- _What this task involves_: Please repeat the lines below word for word, starting with the first line and going on through the line with "(x=783, y=319)". Leave the pictures out of your answer.

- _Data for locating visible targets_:
────────────────────
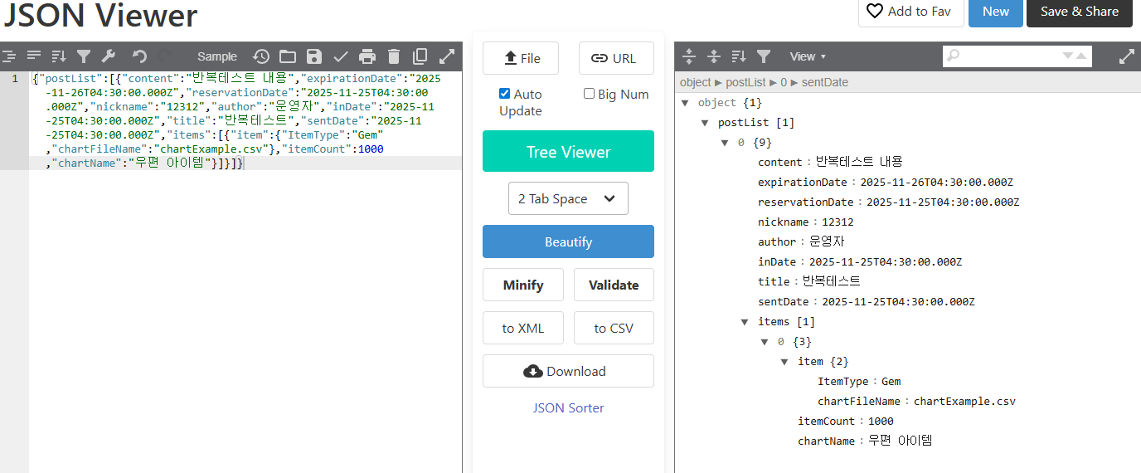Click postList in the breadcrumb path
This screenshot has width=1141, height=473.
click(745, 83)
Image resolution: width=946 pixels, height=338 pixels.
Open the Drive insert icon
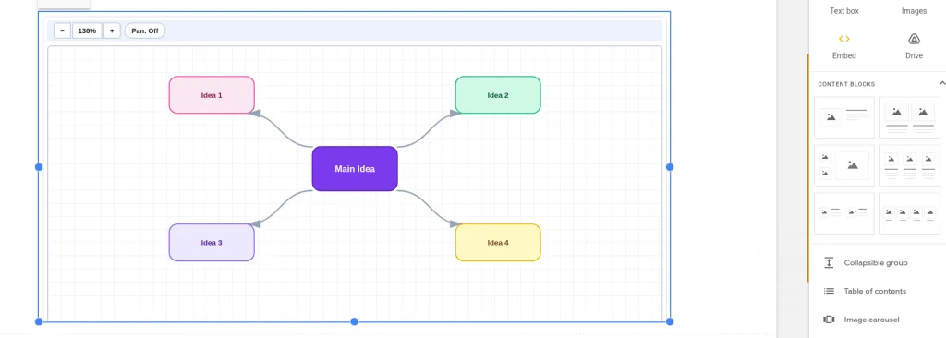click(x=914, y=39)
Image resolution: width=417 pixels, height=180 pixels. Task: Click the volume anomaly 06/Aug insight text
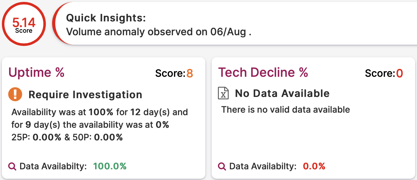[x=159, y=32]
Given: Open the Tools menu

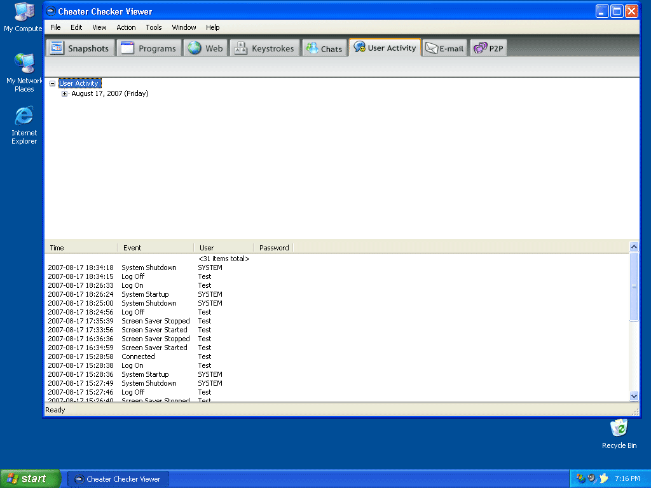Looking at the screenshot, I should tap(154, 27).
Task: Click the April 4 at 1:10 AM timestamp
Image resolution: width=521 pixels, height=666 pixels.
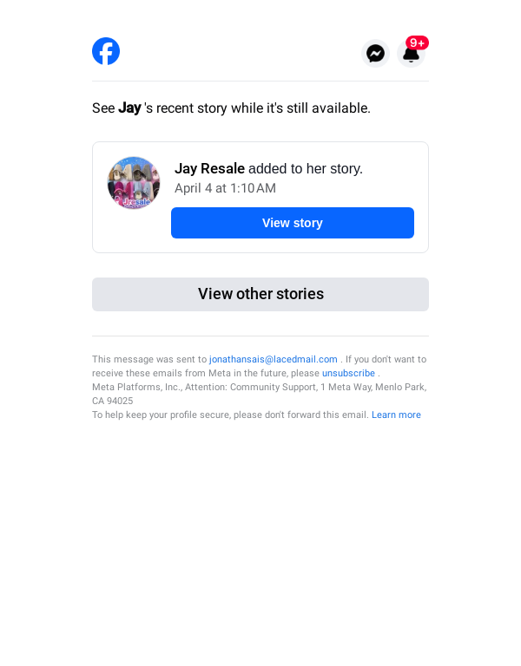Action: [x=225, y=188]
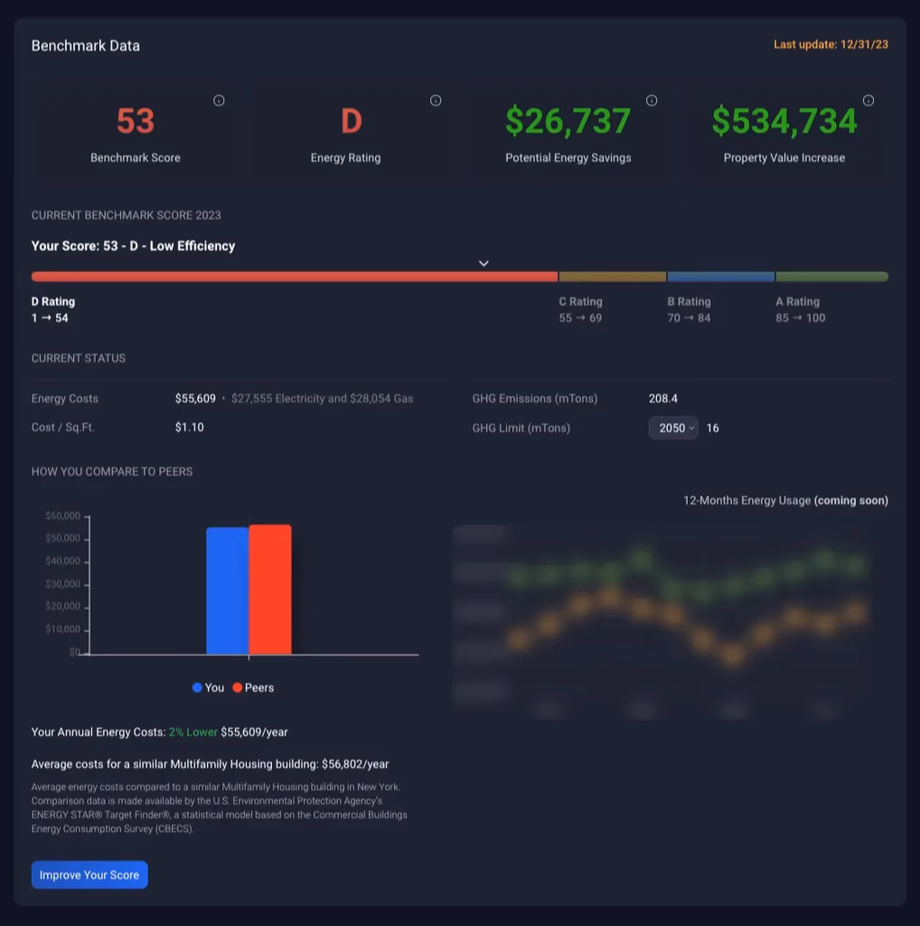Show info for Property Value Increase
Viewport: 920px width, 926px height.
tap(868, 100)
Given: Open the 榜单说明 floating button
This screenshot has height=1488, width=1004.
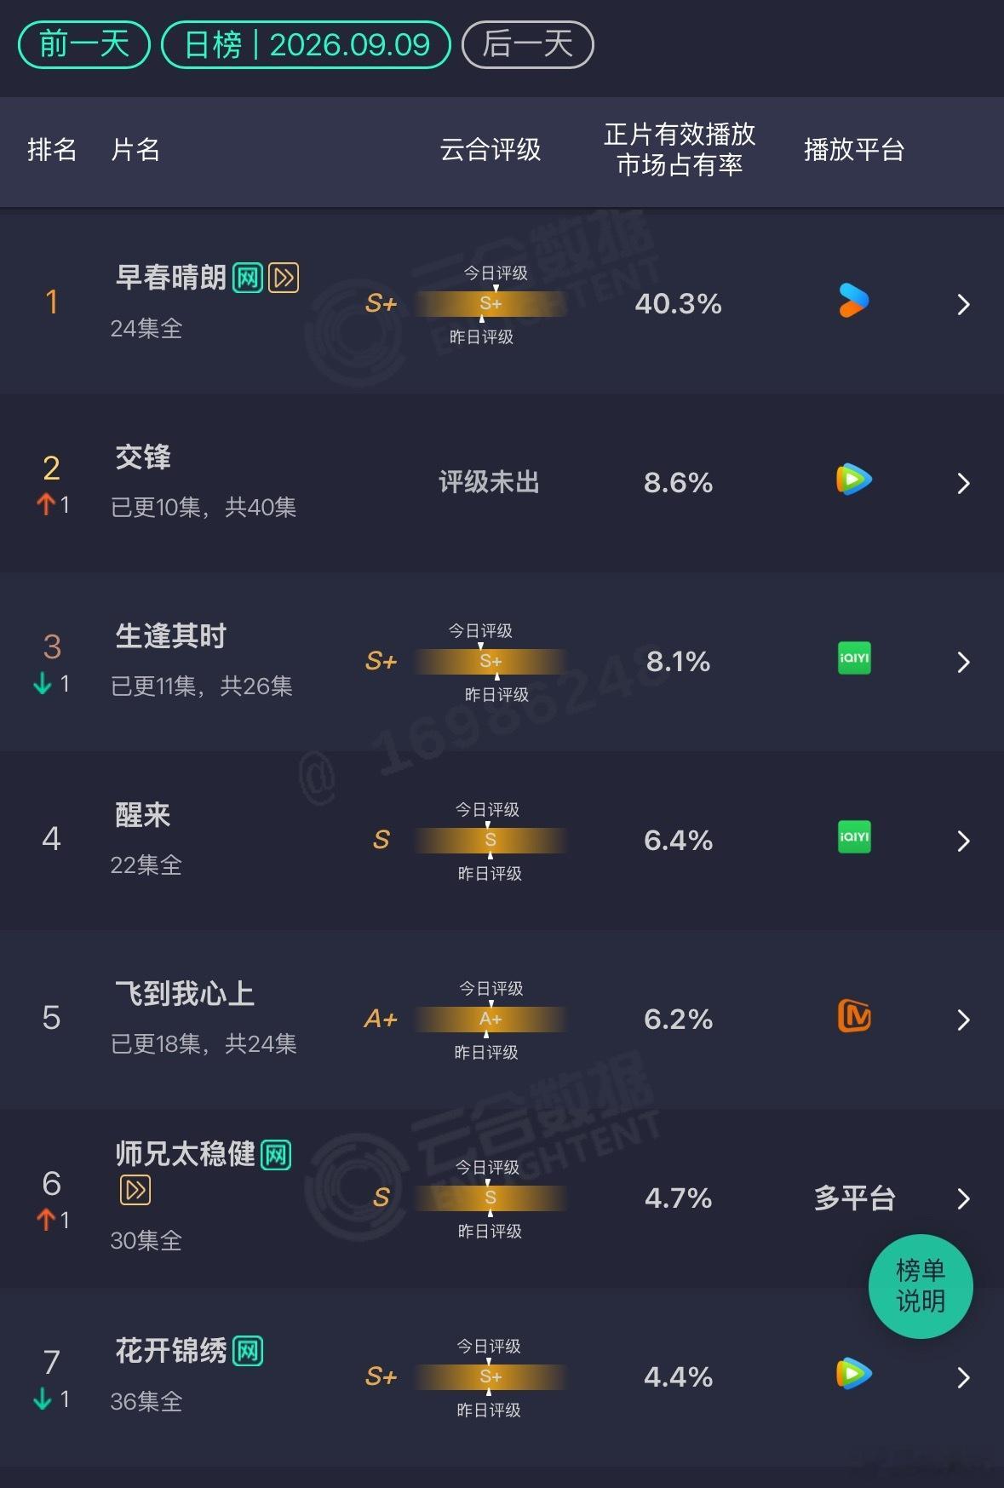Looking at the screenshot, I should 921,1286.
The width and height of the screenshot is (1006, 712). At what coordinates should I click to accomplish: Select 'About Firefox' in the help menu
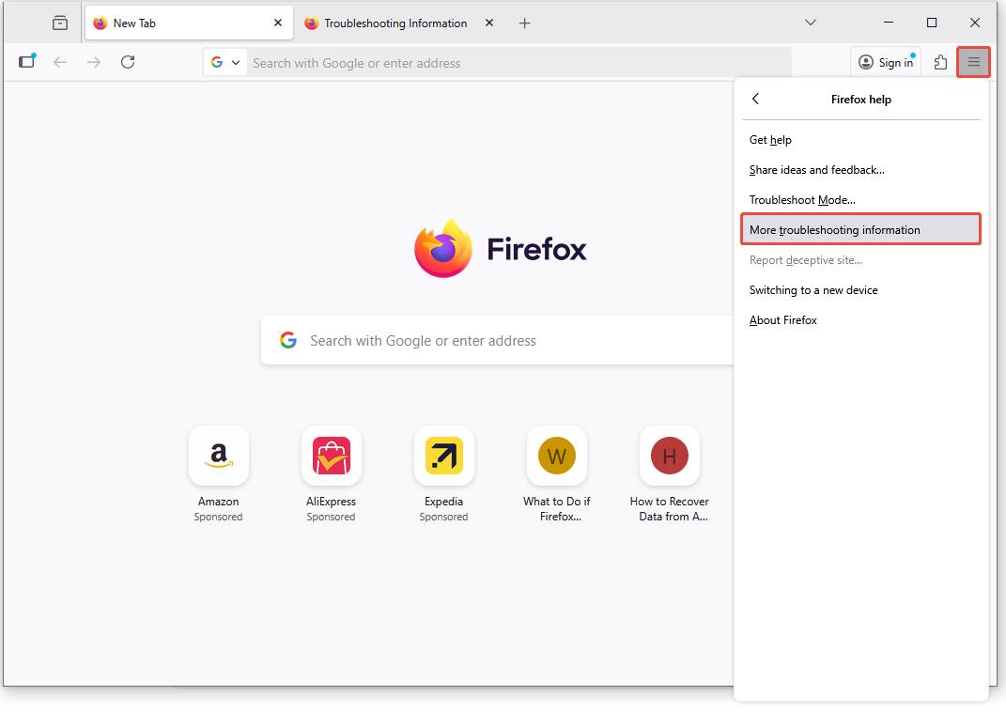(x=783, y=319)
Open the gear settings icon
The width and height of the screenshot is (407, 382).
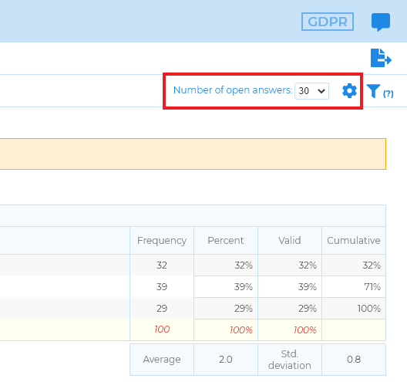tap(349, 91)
────────────────────
- _Answer to the exercise_:
Click postList in the breadcrumb path
This screenshot has width=1141, height=473.
click(745, 83)
Image resolution: width=946 pixels, height=338 pixels.
Open the Drive insert icon
click(x=914, y=39)
Image resolution: width=417 pixels, height=180 pixels. Task: Click the volume anomaly 06/Aug insight text
[x=159, y=32]
Given: Open the Tools menu

Looking at the screenshot, I should tap(154, 27).
Task: Click the April 4 at 1:10 AM timestamp
Image resolution: width=521 pixels, height=666 pixels.
Action: [x=225, y=188]
Show info for Property Value Increase
Viewport: 920px width, 926px height.
tap(868, 100)
Given: Open the 榜单说明 floating button
This screenshot has height=1488, width=1004.
Looking at the screenshot, I should 921,1286.
The width and height of the screenshot is (1006, 712). At what coordinates should I click to accomplish: Select 'About Firefox' in the help menu
(x=783, y=319)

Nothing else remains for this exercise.